I had heard rumors about Russian trains before when I mentioned to my Russian friend my interest in a trans-Siberian adventure. She wouldn’t go into details, but just wore a smirk on her face. I found out today what that smirk was all about.
We had our first adventure outside of Moscow today to the monastery Sergeyev Possad. It’s about 60 km (I guess) outside of Moscow, which necessitated travel by train. I was really surprised at how cheap the tickets were: 60 rubles (2 dollars) one-way. But, that price began to make sense when I entered the train.
Even before you step off of the platform some major disparities between Russian rail and Western European rail are identified: there is a foot-wide gap between the entrance to the train and the platform. It looked to me like a broken hip ready to happen, especially considering the number of elderly folk riding.
Entering the carriage, the doors were spring loaded so that you would have to fight to keep them open. Finding a seat is not difficult as long as you don’t mind sharing with a stranger (which I don’t). However, sitting in the seat for an extended period of time is a bit uncomfortable unless you are used to sitting against walls; the seats are not designed for long-distance travel or comfort. No big deal though, I am young.

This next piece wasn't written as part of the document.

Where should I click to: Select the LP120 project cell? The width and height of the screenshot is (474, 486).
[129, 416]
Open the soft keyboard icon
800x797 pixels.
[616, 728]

The most interesting thing about the train is the constant flow of pan-handlers and small time salespeople who cycle through the carriages at steady intervals. One of them will stand up at the front of the car and start his sales-pitch, or appeal, or song, and then slowly move down the length of the car ready to make a sale or take in a spare ruble. As soon as one person is done, the next one come in and starts her spiel, and the whole ordeal continues the entire duration of the trip.
There would be one woman selling a toy remote controlled car, then another selling what looked like napkin holders? There was a legless man who walked on his knees down the aisle, and several people on crutches. It’s difficult, because you want to help but you can’t give money to everyone, and who knows where it’s going? The Russians have told me that a lot of these people work for someone, and have to give the money back to higher brass. I guess it’s maybe like in the movie Slumdog Millionaire, where the kids go and beg for the profit of some man in the background. Terrible.
One kid was really impressive. This boy must have been about 12 years old, he was dark skinned, maybe looked like an Afghan or Georgian or something like that. He played the accordion really well and sang a song in Russian. I found myself closing my book to watch him perform. I slipped him a few rubles as he walked by, who knows if he’ll get any of it, but I hope he does.